Alberta’s new Premier, Rachel Notley, expects to have a long-term climate change strategy in place for the province before she travels to the Paris Climate Conference (COP21) in December 2015. In taking up the mantle of climate leadership, Alberta’s Minister of Environment and Parks, Shannon Phillips, announced on June 25, 2015 that the government is moving forward with a two-step process for renewing the province’s climate change policy.
The centrepiece of Alberta’s climate change program is the Specified Gas Emitters Regulation (SGER), which came into force in 2007. Under the current regime, Alberta requires any facility emitting 100,000 tons or more of greenhouse gases (GHG) a year to reduce their emissions intensity by 12%. Following Minister Phillips’ announcement, the stringency level is set to increase:
• 15% as of January 1, 2016
• 20% as of January 1, 2017
There are four ways companies can comply:
• by making improvements to their operations;
• using Emission Performance Credit (if a facility reduces its emissions intensity to below its reduction target, it is eligible for an emission performance credit which are used to counteract the emissions of the facility);
• purchasing Alberta-based emission offset credits; and/or
• contributing to the Climate Change and Emissions Management Fund (the Fund).
The price of carbon for regulated entities choosing to pay into the Fund is also scheduled to increase:
• in 2016, $20 for every ton over a facility’s reduction target; and
• in 2017, $30 for every ton over a facility’s reduction target.

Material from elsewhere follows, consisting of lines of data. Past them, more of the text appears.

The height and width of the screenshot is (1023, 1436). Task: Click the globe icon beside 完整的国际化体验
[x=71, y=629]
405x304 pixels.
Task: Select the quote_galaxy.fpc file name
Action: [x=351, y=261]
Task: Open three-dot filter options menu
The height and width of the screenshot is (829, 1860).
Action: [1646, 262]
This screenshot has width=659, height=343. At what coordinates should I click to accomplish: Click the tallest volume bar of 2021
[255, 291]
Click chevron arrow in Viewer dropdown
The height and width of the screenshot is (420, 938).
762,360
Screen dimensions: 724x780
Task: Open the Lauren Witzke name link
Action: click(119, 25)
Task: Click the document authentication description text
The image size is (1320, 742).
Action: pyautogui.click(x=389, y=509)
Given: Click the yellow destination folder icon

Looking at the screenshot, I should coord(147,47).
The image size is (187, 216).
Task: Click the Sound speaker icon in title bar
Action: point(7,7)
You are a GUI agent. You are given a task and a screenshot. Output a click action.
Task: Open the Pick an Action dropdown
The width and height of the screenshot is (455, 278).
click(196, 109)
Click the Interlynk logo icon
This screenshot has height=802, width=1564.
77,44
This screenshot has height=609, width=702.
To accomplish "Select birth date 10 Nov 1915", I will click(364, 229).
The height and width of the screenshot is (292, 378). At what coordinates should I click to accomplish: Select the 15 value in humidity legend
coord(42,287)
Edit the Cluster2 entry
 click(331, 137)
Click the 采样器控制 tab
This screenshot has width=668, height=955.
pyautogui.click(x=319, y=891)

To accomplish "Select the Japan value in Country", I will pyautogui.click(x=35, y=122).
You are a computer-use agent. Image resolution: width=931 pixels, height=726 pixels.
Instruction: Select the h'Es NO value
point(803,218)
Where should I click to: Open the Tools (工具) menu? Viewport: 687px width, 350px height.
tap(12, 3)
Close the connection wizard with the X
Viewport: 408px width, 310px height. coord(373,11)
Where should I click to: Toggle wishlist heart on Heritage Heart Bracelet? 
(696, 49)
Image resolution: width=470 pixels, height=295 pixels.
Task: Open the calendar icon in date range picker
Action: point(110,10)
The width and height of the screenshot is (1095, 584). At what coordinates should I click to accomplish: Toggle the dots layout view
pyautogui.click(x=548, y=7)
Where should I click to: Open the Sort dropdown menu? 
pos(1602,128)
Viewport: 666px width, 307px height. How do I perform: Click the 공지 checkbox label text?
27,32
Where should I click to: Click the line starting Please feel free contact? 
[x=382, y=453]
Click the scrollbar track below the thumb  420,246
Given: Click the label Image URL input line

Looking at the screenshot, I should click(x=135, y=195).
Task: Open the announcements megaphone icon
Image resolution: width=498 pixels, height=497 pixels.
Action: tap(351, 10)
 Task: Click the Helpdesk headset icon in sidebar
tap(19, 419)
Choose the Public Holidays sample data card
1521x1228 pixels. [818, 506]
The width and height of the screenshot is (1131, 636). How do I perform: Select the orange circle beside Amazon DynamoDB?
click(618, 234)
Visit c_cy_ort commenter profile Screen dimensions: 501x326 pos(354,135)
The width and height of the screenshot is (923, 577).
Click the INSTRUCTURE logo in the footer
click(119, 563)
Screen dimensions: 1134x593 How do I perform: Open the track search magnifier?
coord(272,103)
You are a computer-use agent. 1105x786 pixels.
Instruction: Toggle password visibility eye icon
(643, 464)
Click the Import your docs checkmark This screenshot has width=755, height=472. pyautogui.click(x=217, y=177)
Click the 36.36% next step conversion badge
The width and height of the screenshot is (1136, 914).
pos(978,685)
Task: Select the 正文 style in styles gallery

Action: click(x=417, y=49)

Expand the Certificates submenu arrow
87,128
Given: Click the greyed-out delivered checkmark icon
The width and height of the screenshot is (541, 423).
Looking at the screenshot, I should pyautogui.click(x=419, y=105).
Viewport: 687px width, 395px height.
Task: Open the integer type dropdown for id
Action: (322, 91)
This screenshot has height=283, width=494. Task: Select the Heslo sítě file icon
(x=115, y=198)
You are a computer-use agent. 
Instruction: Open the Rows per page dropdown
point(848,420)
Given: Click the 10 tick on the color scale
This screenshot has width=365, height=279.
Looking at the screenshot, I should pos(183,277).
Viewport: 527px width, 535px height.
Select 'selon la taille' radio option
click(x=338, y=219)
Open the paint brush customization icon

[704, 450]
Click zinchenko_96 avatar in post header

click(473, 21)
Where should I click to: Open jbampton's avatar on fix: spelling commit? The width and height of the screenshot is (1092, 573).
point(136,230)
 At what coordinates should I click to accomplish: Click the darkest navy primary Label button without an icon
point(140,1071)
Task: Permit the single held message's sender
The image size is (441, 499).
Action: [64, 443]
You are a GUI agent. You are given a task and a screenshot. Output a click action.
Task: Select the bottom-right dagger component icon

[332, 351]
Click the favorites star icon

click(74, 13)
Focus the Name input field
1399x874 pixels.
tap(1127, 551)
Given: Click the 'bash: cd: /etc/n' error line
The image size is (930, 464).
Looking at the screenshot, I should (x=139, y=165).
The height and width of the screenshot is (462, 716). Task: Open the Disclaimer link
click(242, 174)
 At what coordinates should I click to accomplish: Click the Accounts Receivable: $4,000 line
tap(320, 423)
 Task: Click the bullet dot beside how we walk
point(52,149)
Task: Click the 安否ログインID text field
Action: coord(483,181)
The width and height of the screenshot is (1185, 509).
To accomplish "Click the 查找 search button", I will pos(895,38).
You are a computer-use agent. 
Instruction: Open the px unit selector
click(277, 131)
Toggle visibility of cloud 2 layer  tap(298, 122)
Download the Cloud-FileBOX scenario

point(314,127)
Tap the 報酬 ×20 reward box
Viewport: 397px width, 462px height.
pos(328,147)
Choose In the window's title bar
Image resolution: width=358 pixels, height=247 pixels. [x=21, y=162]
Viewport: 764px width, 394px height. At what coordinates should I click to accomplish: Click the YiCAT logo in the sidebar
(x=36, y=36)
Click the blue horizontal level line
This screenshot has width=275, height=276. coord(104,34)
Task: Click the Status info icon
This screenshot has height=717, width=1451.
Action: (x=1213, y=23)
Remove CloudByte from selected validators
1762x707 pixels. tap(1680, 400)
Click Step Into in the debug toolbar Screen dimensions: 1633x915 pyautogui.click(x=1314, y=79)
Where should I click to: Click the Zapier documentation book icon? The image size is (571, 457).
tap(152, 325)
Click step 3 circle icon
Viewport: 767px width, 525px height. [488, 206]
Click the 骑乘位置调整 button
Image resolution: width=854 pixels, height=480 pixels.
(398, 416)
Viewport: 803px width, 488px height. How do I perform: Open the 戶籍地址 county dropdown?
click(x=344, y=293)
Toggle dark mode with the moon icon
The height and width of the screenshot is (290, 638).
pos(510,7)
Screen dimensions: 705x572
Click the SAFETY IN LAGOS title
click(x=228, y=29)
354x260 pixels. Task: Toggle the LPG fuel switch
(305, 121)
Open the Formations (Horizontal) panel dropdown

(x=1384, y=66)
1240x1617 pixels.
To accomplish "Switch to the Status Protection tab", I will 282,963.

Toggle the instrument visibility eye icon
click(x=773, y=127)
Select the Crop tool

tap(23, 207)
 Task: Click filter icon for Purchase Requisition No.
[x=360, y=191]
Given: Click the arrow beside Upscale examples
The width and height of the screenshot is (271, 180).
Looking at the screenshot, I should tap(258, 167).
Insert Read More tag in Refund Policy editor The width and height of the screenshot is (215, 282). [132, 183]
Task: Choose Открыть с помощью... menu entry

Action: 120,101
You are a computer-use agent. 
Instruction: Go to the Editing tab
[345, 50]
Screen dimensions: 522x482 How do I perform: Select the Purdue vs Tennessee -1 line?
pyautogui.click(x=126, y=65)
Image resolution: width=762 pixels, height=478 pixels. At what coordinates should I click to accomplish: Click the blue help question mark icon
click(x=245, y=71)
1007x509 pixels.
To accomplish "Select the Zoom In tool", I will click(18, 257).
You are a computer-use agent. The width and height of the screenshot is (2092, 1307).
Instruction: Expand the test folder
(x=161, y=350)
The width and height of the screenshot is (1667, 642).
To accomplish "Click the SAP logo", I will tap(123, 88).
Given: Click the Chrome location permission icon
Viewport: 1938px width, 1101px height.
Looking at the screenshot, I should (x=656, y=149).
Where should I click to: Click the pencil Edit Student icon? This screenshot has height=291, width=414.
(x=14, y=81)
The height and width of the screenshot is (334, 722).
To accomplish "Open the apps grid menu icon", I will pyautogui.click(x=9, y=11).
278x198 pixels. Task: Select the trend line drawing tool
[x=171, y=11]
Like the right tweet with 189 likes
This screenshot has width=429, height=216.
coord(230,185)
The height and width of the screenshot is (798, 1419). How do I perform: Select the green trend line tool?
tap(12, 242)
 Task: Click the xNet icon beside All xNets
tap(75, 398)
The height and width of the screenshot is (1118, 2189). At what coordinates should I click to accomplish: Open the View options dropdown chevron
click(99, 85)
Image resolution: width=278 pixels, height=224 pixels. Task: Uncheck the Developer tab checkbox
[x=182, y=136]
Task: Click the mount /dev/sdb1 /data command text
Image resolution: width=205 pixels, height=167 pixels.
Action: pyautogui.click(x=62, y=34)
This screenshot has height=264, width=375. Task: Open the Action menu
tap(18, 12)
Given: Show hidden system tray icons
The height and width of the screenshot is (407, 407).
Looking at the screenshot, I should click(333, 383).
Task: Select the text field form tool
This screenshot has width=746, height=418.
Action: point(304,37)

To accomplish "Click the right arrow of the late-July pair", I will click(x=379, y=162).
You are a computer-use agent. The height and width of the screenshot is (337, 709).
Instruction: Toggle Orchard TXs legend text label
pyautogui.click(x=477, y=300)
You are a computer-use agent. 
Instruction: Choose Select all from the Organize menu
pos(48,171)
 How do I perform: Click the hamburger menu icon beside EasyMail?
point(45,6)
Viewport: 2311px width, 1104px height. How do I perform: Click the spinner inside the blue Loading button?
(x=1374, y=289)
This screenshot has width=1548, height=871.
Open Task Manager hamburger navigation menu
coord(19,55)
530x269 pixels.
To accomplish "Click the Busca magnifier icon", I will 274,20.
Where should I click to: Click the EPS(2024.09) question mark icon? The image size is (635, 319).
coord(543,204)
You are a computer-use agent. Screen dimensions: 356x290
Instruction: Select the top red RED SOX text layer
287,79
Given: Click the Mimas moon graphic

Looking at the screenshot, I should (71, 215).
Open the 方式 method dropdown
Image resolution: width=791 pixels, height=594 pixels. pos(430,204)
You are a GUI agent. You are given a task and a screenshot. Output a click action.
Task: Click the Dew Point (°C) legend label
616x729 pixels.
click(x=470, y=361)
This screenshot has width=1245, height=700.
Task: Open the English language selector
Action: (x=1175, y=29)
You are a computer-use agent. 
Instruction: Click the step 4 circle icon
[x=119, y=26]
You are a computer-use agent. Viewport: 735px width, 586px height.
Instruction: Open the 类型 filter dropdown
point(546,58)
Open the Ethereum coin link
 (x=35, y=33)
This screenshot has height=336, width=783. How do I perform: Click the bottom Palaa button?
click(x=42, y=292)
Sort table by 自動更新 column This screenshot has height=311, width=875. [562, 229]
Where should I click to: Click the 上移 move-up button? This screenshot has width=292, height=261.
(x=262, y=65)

In addition to renewing and bolstering the SGER, the province appointed Professor Andrew Leach from the University of Alberta to chair an advisory panel to develop a more ambitious climate change regime in advance of COP21 in December 2015. The advisory panel has a mandate to carry out stakeholder consultations and prepare a discussion paper by the early fall which will inform the development of a new provincial climate change strategy. Indications are that the panel will undertake a comprehensive review and all options will be considered, including a carbon tax and a cap-and-trade scheme which could link with other jurisdictions such as Quebec or California. It is uncertain which aspects, if any, of Alberta’s unique emissions intensity scheme will survive the panel’s review. However, Alberta’s new NDP government seems keen to show that it is willing to commit to a higher carbon price and more stringent emission reduction targets, which will help to lend credibility to future climate change policy measures that it will be introducing in the coming months.